発掘例ない異形の埴輪 京都・五塚原古墳で出土
京都府向日市埋蔵文化財センターによると、国史跡・乙訓古墳群の一つで、古墳時代前期の前方後円墳「五塚原(いつかはら)古墳」(向日市寺戸町)で、全国の発掘例でも類例のない形状の埴輪が見つかった。埴輪上部が球状で開口部の立ち上がりが低く「朝顔形円筒埴輪」の中で異形の特徴があった。
同センターによると、埴輪は2016年9~10月に古墳の裾部分から出土。80年以上後に築造された近隣の妙見山古墳から運ばれ、五塚原古墳の主の子孫を納めた埴輪棺とみられる。埴輪の破片約300点を接合し、高さ約66㌢・口径約20㌢に復元した結果、埴輪上部が丸みを帯びて円筒形の器台よりも膨らんでおり、立ち上がりが約1.5㌢と開口部の広がりがほぼなかった。

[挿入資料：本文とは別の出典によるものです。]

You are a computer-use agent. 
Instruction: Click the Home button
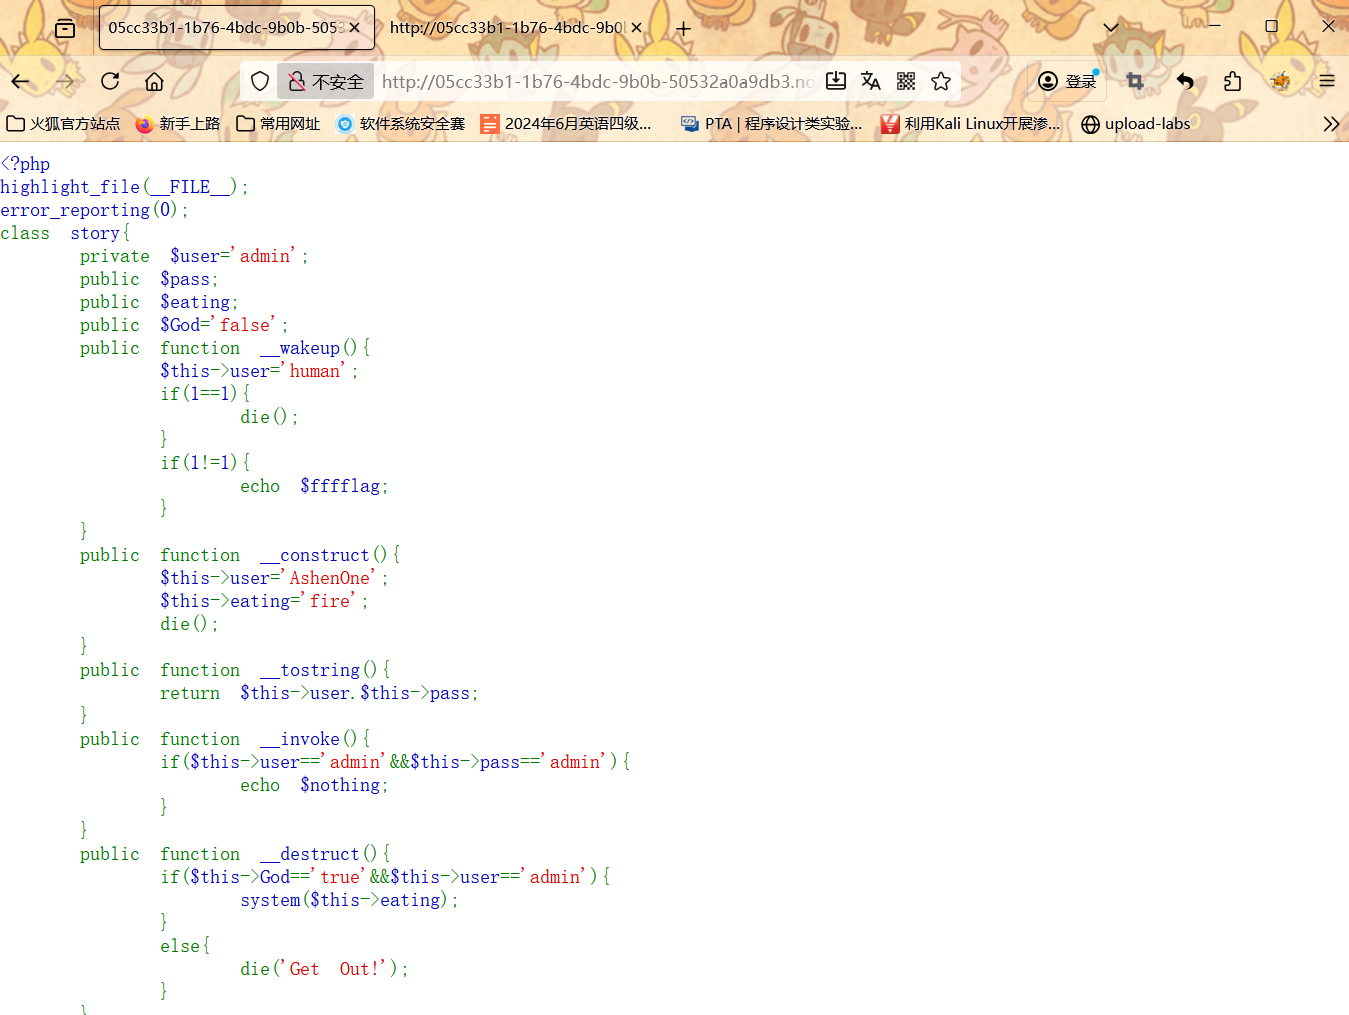[154, 81]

制作方法から朝顔形円筒埴輪に分類できるものの、同埴輪の上部は通常つぼの形にかたどられ、開口部が大きく広がるのが特徴で、今回そうした形状はみられなかったという。
こうした調査・分析結果を踏まえると、丹後地方独特とされる「丹後型円筒埴輪」に外見上の共通要素があるといい、専門家は「製作技術が乙訓地方を介して、ヤマト王権から丹後地方へ伝わった可能性を示す重要な資料」と評価している。
同センターは10月9日まで、向日市寺戸町の市文化資料館で開催中の「先祖の記憶-古墳時代の祖霊観」で、今回復元した埴輪などを展示している。